§ Task instructions: Go through the data below. List every line that holds the word "hamburger".

[[ Data listing, beginning ]]

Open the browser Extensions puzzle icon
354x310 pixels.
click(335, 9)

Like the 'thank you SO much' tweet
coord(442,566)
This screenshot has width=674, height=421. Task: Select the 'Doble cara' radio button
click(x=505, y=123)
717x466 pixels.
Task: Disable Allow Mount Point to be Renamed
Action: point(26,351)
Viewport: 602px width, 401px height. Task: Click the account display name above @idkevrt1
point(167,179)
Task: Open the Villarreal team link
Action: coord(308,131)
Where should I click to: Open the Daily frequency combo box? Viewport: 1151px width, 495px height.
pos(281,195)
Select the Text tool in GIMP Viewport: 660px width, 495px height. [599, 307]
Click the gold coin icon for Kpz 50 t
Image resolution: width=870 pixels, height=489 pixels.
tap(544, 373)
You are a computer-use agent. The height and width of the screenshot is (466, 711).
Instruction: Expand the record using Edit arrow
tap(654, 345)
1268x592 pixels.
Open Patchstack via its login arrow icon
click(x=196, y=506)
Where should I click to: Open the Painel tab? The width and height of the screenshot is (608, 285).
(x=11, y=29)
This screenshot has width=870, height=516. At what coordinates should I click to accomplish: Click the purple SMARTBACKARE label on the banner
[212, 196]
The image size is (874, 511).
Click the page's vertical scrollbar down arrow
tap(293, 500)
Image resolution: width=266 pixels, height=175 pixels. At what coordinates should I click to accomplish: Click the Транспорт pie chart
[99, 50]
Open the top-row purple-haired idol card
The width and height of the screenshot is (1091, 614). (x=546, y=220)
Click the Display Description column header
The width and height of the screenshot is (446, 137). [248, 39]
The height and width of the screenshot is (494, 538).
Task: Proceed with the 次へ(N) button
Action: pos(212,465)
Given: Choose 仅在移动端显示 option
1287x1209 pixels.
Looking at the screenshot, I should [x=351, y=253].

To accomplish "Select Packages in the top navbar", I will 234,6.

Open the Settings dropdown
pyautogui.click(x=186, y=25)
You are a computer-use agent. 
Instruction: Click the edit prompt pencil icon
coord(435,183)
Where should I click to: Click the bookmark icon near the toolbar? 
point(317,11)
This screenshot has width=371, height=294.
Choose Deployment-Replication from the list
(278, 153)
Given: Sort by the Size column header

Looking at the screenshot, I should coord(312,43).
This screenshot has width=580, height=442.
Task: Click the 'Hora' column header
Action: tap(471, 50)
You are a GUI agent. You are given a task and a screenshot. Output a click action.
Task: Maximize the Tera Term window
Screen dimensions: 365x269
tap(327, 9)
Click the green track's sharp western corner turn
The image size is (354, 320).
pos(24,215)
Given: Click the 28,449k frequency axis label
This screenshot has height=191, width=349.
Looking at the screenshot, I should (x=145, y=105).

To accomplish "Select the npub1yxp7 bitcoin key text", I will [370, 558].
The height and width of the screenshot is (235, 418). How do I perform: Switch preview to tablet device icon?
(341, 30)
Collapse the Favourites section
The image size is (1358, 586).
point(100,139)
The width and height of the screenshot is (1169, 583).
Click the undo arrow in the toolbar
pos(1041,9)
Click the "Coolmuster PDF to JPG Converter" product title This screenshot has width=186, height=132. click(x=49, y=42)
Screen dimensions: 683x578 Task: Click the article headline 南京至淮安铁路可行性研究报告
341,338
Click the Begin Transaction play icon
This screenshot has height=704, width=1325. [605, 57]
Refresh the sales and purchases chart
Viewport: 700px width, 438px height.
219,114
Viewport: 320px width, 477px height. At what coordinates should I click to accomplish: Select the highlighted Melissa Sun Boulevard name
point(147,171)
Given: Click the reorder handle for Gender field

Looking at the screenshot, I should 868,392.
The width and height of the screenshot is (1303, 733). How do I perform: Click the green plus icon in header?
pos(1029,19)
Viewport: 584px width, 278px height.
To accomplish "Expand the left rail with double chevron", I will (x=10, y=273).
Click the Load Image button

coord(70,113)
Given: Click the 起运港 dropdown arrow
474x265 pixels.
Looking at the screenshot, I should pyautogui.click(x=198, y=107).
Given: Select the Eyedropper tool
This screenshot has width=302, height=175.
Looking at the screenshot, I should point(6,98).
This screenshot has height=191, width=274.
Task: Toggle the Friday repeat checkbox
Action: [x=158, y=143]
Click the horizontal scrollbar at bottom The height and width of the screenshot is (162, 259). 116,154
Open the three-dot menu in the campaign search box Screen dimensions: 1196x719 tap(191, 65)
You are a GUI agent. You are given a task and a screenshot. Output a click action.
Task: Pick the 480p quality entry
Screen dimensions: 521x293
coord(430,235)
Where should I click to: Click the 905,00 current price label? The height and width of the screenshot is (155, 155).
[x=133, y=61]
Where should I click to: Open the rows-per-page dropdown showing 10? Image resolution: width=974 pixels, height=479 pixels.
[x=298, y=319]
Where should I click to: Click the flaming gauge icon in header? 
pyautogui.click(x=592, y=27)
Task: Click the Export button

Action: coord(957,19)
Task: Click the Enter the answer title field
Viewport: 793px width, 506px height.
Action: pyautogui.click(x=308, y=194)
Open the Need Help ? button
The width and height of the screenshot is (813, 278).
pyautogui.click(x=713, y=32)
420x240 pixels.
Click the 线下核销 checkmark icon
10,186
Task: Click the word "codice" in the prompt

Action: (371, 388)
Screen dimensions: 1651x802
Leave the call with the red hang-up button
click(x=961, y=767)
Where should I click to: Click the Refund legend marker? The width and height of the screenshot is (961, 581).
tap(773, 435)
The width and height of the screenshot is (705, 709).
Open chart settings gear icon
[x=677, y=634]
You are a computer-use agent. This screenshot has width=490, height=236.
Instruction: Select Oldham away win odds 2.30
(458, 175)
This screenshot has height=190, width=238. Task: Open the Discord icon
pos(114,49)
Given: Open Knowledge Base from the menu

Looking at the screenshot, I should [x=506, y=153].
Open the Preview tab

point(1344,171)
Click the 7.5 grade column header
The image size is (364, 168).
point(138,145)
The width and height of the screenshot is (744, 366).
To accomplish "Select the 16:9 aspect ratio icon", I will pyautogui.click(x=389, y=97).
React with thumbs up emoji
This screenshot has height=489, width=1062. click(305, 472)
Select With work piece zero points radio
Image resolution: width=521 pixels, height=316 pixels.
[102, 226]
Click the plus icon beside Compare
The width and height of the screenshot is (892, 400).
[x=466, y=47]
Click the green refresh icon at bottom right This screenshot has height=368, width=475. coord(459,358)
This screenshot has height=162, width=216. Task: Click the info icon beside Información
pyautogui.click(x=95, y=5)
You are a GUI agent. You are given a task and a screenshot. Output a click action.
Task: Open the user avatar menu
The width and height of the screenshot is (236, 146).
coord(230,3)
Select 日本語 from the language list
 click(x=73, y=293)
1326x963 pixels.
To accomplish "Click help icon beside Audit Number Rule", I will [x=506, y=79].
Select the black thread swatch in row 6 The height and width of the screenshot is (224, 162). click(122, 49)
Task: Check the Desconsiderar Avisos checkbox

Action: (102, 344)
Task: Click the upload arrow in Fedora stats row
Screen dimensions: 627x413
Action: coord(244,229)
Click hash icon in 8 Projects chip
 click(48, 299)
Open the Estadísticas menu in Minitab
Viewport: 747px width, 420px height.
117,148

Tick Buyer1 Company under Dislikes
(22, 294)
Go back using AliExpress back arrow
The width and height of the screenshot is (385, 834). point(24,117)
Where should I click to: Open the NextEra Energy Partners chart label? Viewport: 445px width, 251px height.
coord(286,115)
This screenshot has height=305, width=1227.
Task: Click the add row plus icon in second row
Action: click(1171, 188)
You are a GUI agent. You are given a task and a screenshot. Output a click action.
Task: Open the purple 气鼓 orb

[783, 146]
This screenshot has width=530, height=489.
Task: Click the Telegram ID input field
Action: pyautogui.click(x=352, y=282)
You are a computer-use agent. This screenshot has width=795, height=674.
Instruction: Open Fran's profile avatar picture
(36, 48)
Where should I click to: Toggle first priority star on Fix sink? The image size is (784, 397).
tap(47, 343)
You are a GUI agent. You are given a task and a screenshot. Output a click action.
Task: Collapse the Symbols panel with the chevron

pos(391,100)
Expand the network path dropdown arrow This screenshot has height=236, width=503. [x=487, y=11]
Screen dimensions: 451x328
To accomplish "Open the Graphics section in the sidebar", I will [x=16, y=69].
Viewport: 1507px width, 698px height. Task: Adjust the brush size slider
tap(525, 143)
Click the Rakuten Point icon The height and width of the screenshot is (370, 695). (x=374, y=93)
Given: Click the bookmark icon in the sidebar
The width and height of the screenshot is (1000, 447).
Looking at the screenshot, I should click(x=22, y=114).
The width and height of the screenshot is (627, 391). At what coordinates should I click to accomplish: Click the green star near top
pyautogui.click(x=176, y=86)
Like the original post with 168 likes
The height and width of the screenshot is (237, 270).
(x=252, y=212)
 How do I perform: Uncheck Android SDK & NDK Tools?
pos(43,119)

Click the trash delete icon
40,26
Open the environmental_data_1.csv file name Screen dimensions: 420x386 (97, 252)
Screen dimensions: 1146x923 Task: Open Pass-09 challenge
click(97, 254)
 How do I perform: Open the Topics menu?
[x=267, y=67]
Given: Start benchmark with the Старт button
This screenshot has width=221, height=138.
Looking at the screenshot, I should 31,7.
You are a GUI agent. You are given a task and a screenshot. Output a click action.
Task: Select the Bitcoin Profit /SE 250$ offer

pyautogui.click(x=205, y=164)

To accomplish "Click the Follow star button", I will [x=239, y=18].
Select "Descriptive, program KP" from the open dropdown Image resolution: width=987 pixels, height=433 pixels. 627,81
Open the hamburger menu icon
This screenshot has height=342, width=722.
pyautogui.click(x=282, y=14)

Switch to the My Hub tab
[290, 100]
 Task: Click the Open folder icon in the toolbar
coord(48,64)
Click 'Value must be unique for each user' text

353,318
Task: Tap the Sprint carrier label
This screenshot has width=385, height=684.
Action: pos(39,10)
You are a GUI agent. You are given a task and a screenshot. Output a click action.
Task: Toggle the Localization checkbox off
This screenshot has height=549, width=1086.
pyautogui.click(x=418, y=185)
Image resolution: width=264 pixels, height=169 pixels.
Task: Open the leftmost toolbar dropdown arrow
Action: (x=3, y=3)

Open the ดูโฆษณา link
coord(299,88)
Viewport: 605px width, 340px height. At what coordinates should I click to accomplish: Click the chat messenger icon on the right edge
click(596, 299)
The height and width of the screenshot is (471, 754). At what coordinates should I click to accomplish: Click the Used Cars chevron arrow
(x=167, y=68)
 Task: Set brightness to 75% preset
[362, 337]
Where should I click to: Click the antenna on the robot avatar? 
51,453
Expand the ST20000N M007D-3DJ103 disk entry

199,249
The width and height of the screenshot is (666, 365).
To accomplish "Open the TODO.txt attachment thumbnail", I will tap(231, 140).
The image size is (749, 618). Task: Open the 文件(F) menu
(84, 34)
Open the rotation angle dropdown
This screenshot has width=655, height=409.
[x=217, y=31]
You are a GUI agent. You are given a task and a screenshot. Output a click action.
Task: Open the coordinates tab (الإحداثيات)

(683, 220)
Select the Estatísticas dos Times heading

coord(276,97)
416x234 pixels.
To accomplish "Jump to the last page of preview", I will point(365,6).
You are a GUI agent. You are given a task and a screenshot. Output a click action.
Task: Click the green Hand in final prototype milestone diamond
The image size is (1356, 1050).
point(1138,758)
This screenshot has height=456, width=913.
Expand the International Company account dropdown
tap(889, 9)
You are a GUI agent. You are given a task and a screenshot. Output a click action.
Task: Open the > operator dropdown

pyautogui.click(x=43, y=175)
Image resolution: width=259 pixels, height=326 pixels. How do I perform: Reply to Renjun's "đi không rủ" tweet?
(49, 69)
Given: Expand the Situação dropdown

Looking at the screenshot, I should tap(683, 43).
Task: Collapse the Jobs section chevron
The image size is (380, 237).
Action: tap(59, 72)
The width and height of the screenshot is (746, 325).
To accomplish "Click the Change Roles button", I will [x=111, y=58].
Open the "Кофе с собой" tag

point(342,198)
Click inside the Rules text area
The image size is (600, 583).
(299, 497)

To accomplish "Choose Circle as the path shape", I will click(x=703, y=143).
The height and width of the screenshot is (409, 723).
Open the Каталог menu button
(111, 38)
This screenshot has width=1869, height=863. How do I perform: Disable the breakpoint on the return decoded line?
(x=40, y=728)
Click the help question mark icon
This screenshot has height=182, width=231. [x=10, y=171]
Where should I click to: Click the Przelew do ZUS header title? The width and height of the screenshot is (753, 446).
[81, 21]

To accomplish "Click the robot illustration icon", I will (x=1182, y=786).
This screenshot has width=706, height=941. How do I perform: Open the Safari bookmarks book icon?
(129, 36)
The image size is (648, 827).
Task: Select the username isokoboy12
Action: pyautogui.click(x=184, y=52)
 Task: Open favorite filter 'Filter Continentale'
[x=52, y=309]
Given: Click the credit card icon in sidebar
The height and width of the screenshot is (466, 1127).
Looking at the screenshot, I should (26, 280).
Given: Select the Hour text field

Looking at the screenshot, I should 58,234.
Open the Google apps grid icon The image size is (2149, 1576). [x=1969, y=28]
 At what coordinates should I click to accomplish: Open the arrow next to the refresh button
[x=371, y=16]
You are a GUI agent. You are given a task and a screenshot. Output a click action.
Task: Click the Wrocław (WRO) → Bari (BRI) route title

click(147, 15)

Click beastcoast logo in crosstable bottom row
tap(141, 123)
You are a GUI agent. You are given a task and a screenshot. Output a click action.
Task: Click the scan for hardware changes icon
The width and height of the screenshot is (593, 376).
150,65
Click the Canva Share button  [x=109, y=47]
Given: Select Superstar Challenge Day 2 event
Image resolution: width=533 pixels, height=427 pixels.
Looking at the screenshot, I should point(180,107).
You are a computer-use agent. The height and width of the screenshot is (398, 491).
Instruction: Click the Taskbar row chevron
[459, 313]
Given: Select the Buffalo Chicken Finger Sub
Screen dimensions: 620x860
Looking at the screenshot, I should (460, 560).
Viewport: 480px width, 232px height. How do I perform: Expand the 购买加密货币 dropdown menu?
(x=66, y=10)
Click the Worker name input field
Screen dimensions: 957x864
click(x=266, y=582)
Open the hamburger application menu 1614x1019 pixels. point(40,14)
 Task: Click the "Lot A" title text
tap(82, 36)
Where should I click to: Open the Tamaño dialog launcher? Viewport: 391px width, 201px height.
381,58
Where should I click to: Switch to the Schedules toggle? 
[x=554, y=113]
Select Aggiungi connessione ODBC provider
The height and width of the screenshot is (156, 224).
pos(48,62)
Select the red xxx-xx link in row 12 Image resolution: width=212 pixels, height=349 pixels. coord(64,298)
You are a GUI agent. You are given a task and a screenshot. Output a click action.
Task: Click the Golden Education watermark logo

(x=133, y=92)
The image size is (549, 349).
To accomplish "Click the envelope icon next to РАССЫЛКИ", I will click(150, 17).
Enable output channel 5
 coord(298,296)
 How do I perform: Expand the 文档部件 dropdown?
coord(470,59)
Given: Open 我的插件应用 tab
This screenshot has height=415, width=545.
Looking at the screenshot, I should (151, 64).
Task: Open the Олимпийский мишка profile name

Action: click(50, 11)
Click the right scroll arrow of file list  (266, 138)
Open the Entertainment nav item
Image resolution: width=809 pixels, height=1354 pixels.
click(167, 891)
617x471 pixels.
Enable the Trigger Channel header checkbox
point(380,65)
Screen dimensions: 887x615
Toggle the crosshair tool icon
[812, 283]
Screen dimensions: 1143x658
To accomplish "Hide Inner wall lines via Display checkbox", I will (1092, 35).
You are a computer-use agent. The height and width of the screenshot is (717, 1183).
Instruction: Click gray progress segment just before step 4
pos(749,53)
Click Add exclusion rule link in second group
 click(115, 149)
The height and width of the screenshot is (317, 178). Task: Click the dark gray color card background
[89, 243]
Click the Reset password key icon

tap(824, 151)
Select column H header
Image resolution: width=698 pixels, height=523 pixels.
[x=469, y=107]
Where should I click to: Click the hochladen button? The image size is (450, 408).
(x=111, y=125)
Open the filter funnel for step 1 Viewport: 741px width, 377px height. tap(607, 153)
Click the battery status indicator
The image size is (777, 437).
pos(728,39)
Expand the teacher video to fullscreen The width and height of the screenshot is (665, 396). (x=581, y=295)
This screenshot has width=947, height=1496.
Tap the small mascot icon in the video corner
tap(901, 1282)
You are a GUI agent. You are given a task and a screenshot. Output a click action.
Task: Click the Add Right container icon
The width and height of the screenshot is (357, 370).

[[ Data listing, end ]]

§ Response for this exercise:
Open the hamburger menu icon
Open the hamburger application menu 1614x1019 pixels. point(40,14)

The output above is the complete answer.